▶ _Text extract_
-*-*-

Saturday, 14 May 2011

Taxi Driver - 35th Anniversary and Re-release

Dir.: Martin Scorsese
With: Robert De Niro, Jodie Foster

Where to begin? “Taxi Driver” has a 98% approval rating on Rotten Tomatoes, was nominated for four Oscars, won the Palme d’Or in 1976 and is amongst the 100 AFI best films of all time. It is now on release at selected cinemas in the UK, which is a great chance to watch it again, or for the first time, on a big screen. It influenced a number of respected directors, firmly established De Niro on the acting Olympus, discovered Jodie Foster, spurned a huge amount of parodies and its ‘You talkin’ to me?’ scene is one of the most famous monologues in film history.

I remember watching it for the first time and how giddy it made me feel. Travis Bickle, the protagonist and the taxi driver of the film’s title, is the epitome of loneliness and isolation in a big city. He is the real enigma of the story. Nothing is told about his background, there are a few hints at his service at Vietnam and parents who live somewhere far away. His 12-hour shifts driving through neon-lit New York with all its dirt, sin and ugliness become a nightmarish backdrop for one man’s decent into delirium. Sometimes it is hard to tell where reality ends and dreaming begins – some of the scenes seem to be so fantastic and yet believable that they might as well exist in Travis’s mind.

-*-*-

▶ _Extracted entries_
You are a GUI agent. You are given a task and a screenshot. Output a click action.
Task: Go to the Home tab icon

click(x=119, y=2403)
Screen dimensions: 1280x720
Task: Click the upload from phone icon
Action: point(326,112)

-*-*-

Resume the Taxi Driver review, writing on from its last sentence.

His fruitless attempts at establishing some kind of connection with other human beings are very pitiful and tragically funny. It is no wonder that he ends up taking on a role of a crusader, someone outside the law and forever lonesome in his apparent heroism. The sense of responsibility he acquires for Iris, a twelve-year-old prostitute played by Jodie Foster, is incredibly moving and their scenes together remind me of a brother-sister relationship. At the same time Iris, with her childish body and clothes appears much older and wiser than Travis. He is in some ways more helpless than she is.

I cannot stress enough how worthwhile it would be to watch this film. It is one of those stories that will shock you, move you and will stay with you forever. The ending will leave you guessing whether any of the violence actually took place or whether it is all a product of Travis’s imagination. I’d recommend going to see it at night and taking a taxi home afterwards :)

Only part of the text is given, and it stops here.